Endothelium-Derived Hyperpolarizing Factor

In blood vessels Endothelium-Derived Hyperpolarizing Factor or EDHF is proposed to be a substance and/or electrical signal that is generated or synthesized in and released from the endothelium; its action is to hyperpolarize vascular smooth muscle cells, causing these cells to relax, thus allowing the blood vessel to expand in diameter.

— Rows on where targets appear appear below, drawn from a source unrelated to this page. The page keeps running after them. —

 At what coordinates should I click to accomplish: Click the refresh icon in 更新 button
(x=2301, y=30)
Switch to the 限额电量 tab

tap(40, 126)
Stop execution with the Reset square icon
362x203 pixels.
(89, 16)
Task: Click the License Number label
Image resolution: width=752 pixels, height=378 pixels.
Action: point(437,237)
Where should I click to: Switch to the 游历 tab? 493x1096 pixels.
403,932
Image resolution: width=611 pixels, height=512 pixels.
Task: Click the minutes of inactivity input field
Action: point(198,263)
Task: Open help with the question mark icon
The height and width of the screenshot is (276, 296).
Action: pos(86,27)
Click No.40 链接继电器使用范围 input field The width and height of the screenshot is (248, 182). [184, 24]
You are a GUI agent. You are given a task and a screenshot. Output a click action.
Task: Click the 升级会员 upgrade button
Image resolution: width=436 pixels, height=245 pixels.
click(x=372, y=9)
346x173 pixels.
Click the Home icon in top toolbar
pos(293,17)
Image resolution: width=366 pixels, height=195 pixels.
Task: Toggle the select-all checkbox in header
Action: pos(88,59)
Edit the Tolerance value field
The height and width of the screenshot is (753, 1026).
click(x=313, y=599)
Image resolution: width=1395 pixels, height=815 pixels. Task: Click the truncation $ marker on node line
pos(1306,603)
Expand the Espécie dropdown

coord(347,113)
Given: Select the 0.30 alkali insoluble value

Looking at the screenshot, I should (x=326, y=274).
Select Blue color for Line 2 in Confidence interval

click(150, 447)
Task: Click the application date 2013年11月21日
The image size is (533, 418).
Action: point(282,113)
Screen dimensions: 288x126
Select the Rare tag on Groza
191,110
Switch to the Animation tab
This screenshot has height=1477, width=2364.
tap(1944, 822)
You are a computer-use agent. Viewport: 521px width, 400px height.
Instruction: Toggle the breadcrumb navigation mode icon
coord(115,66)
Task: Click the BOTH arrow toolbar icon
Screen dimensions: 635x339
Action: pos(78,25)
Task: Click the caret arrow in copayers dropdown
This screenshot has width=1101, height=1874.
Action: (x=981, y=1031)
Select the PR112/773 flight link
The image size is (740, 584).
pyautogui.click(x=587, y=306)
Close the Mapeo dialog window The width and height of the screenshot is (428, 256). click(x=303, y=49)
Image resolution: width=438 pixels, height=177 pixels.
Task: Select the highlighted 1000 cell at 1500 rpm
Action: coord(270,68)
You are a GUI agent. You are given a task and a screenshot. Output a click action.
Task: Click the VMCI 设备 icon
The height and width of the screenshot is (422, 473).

The endothelium maintains vascular homeostasis through the release of active vasodilators. Although Nitric Oxide (NO) is recognized as the primary factor at level of arteries, increased evidence for the role of another endothelium-derived vasodilator known as endothelium-derived hyperpolarizing factor (EDHF) has accumulated in the last years. Experiments show that when NO and Prostacyclin (Vasodilators) are inhibited there is still another factor causing the vessels to dilate Despite the ongoing debate of its intriguingly variable nature and mechanisms of action, the contribution of EDHF to the endothelium-dependent relaxation is currently appreciated as an important feature of “healthy” endothelium. Since EDHF's contribution is greatest at level of small arteries, the changes in the EDHF action are of critical importance for the regulation of organ blood flow, peripheral vascular resistance, and blood pressure, and in particular when production of NO is compromised. Moreover, depending on the type of cardiovascular disorders altered, EDHF responses may contribute to, or compensate for, endothelial abnormalities associated with pathogenesis of certain diseases. It is widely accepted EDHF plays an important role in vasotone, especially in micro vessels. Its effect varies, depending on the size of the vessel.

There are two general pathways that explain EDH

Although the phenomenon of EDHF has been observed and reported in scientific literature, to date the chemical identity of the factor(s) has not been determined.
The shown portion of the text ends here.